The frequencies that are to be used for the respective ranges can be selected by inspecting the obtained beam patterns against the target patterns as shown in FIGS. 6A and 6B. The frequencies where the processing based on beamforming audio sufficiently approximates the target patterns can be determined from this inspection. These frequencies can then be used as the second frequency range (for processing based on beamforming audio) and the other frequencies can be used as the first frequency range (for processing based on parametric audio). This method of selecting the frequency ranges can be used for any arrangement of microphones, orientation of electronic devices 100, and target pattern.

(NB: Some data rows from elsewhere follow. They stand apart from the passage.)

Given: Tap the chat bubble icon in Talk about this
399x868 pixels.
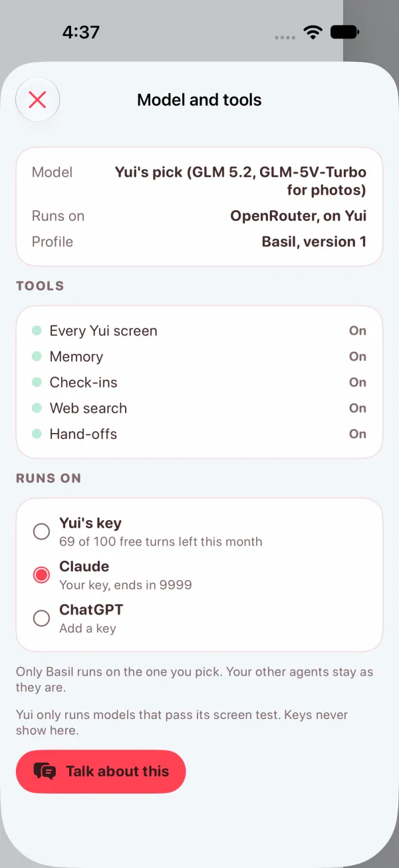Looking at the screenshot, I should pos(45,772).
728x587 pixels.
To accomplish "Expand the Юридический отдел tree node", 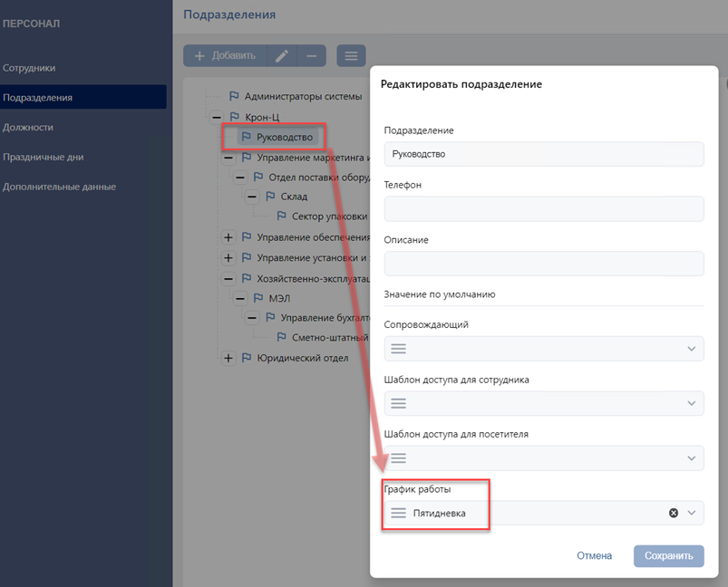I will pyautogui.click(x=228, y=358).
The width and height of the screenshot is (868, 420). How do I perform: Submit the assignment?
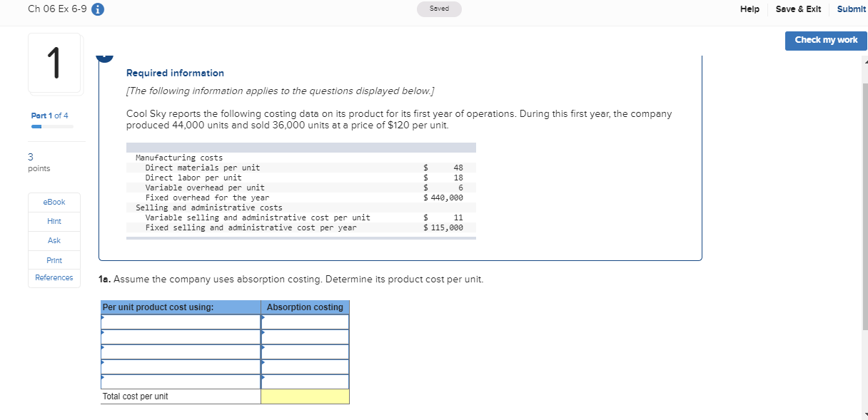click(x=851, y=9)
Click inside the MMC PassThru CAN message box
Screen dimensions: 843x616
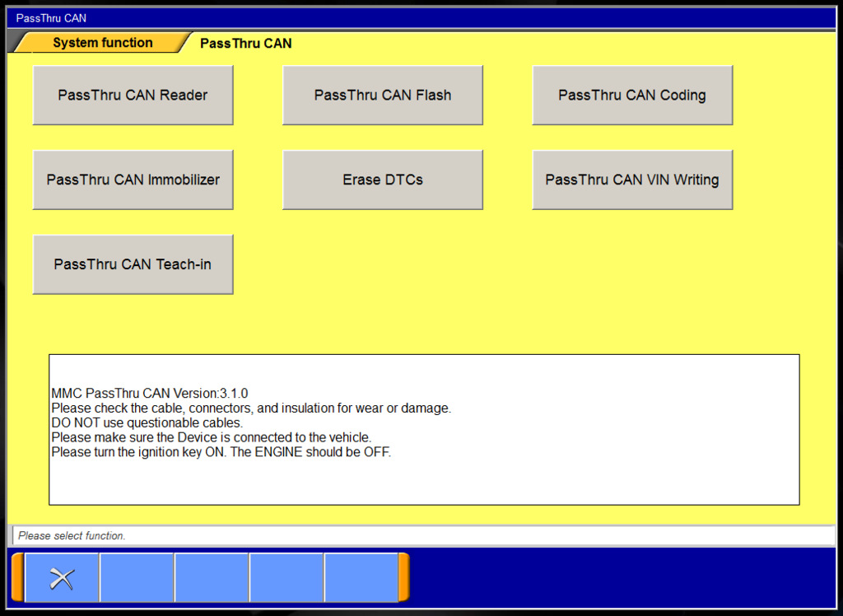pyautogui.click(x=424, y=428)
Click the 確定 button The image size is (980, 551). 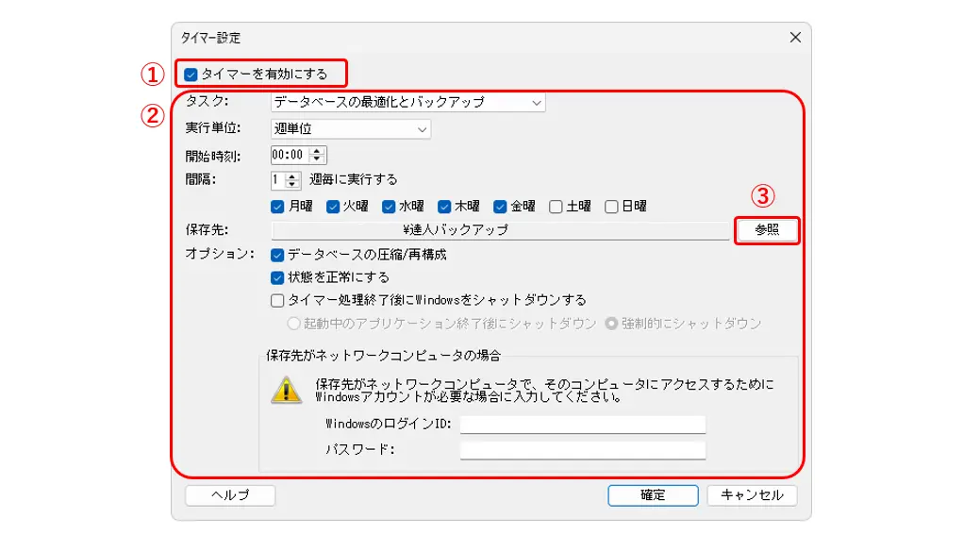pyautogui.click(x=653, y=495)
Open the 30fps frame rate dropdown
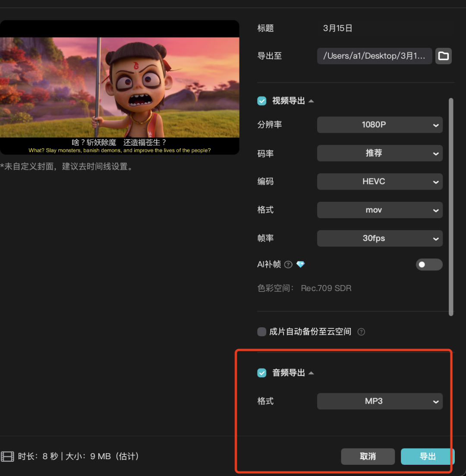This screenshot has width=466, height=476. click(380, 238)
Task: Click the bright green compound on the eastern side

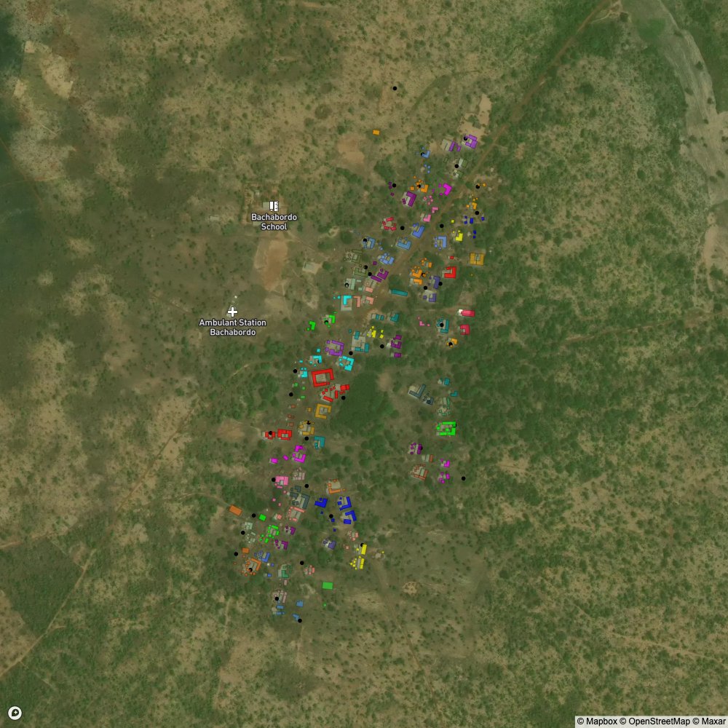Action: coord(446,428)
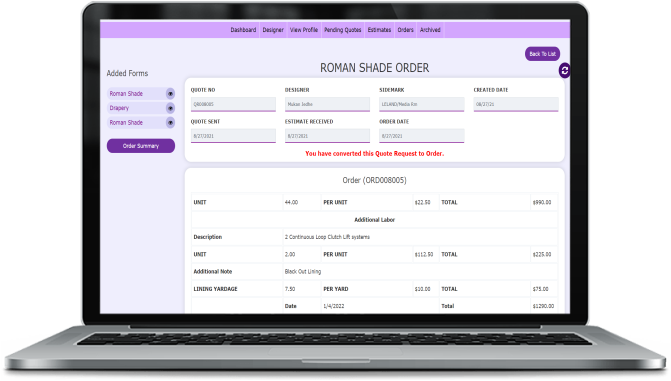Click eye icon beside last Roman Shade form
The image size is (671, 381).
coord(170,123)
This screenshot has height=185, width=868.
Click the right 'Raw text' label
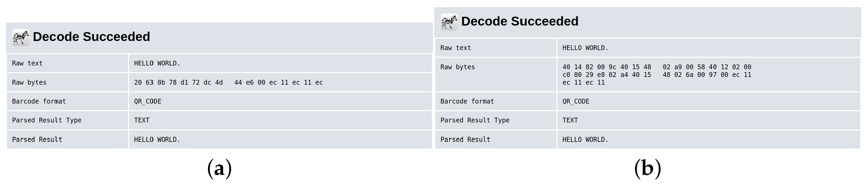click(x=456, y=48)
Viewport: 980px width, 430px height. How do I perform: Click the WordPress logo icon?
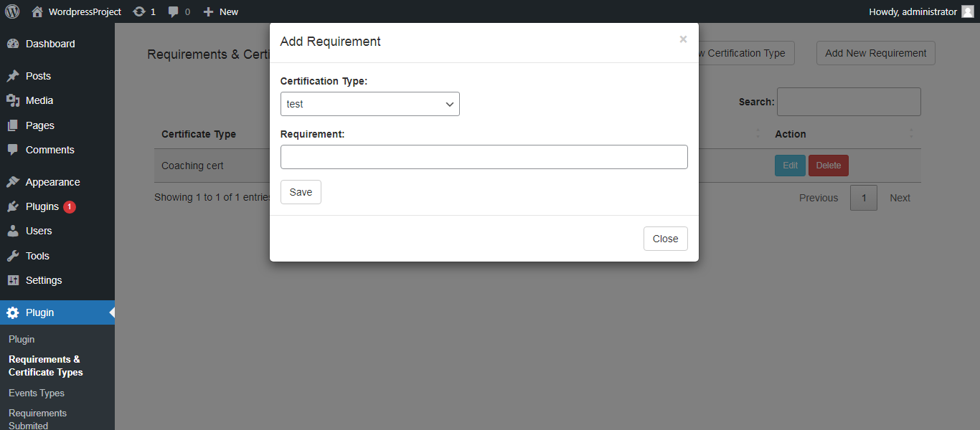(11, 11)
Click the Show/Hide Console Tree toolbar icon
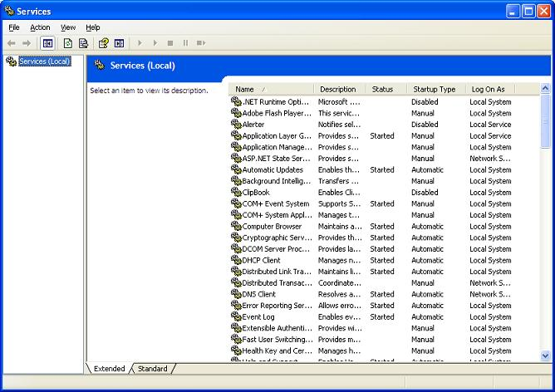 pyautogui.click(x=47, y=42)
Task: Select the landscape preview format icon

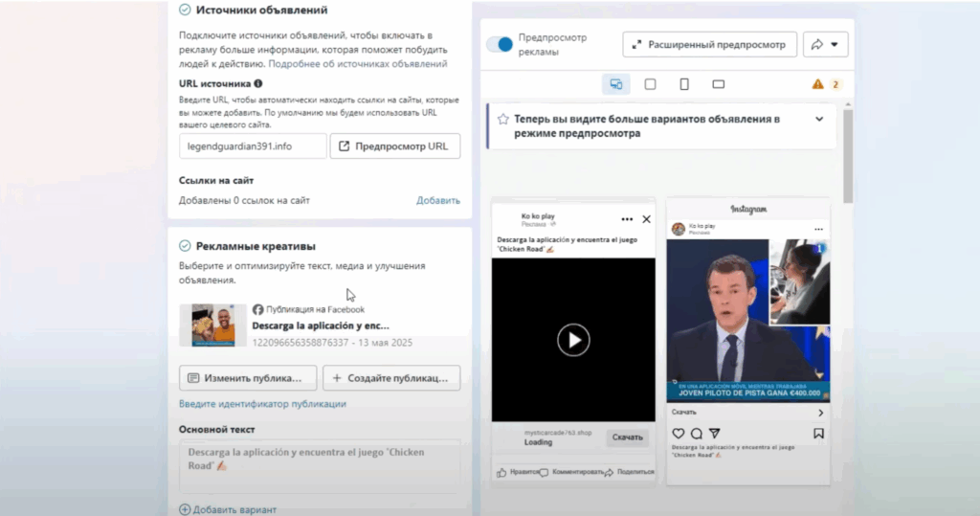Action: 718,84
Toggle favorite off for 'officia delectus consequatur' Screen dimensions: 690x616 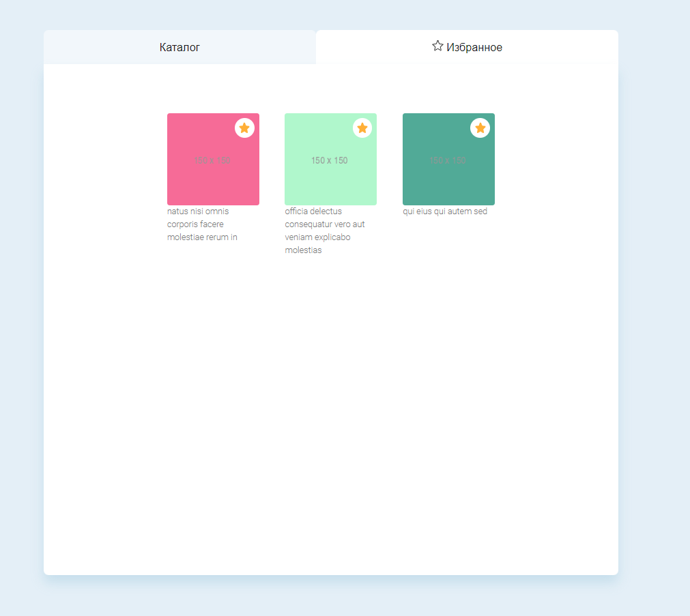[x=362, y=128]
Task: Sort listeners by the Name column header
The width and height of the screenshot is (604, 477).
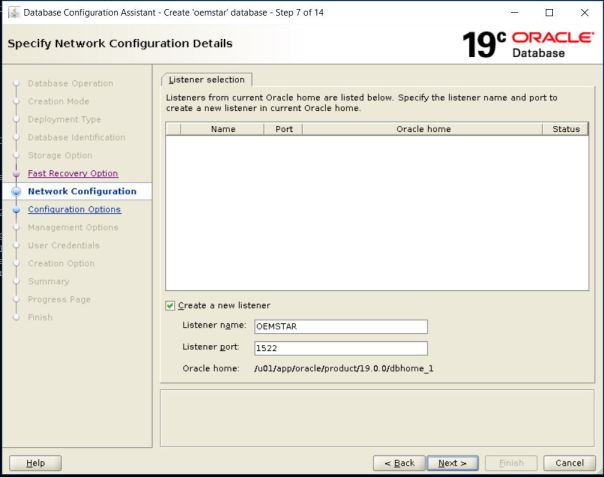Action: coord(223,129)
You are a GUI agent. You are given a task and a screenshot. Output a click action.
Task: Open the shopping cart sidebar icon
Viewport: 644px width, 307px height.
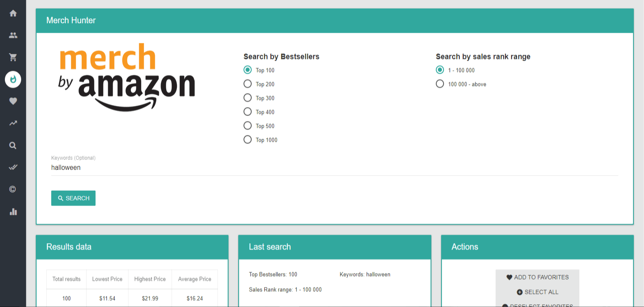click(x=13, y=57)
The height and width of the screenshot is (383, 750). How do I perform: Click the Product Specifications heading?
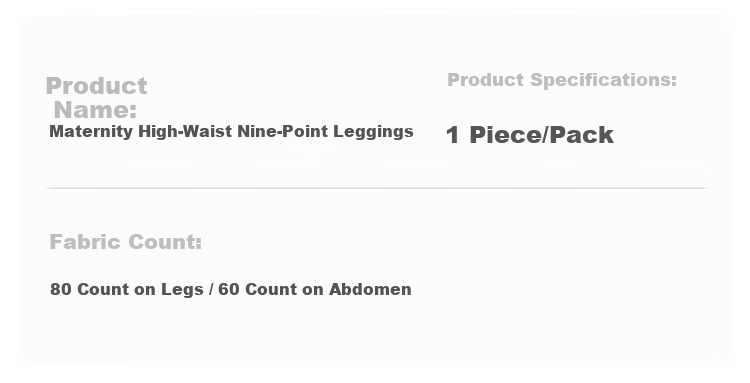562,80
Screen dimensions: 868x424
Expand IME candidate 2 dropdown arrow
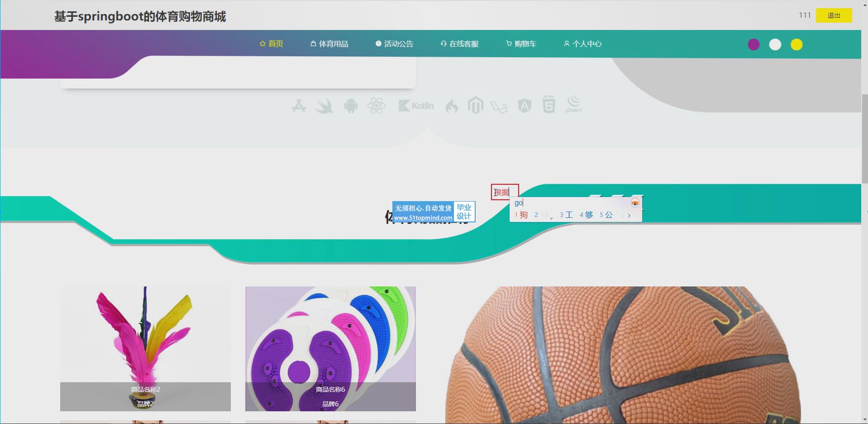(551, 218)
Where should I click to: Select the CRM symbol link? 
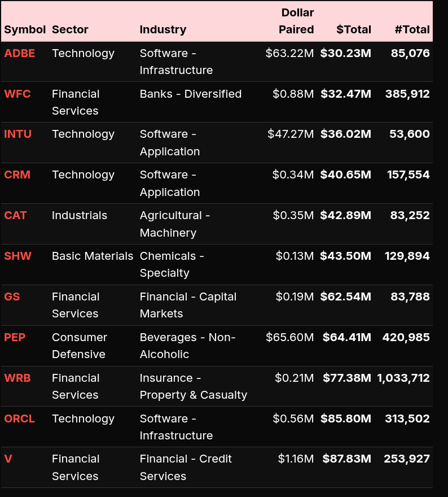[x=17, y=175]
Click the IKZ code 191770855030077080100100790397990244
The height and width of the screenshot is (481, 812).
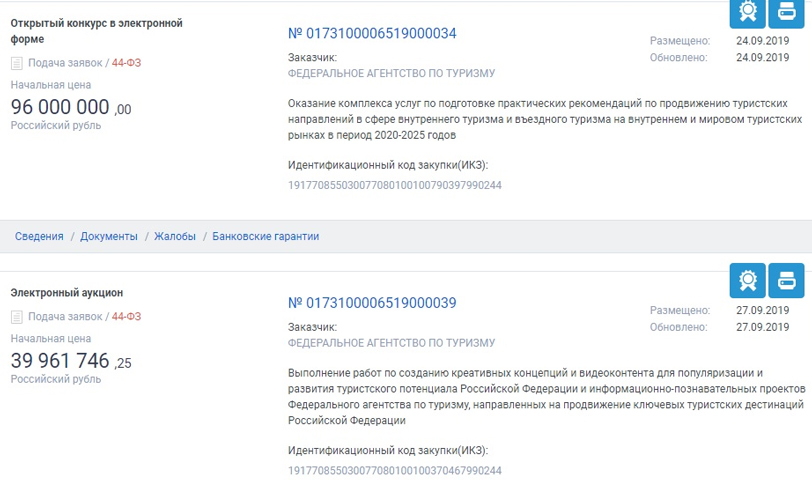click(x=395, y=185)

In the examples of FIGS. 6A and 6B the obtained beam capture patterns can approximate the HRTF patterns at low frequencies. At 563 Hz the microphone arrangement with six microphones 106 performs slightly better than the microphone arrangement with two microphones 106. At higher frequencies both arrays suffer significantly from the spatial aliasing. Therefore, at high frequencies the processing based on beamforming audio is not feasible for these form factors and microphone arrangements.


However, FIGS. 6A and 6B show that the processing based on beamforming audio is feasible at low frequencies. This means that the processing based on parametric audio can be replaced at low frequencies with the processing based on beamforming audio. The provides the benefit that, for the selected frequency range, no matter how complex the sound scene is, the processing based on beamforming audio well represents the spatial sound scene and does not have the spatial capture artefacts (such as source instability) that can arise in processing based on parametric audio.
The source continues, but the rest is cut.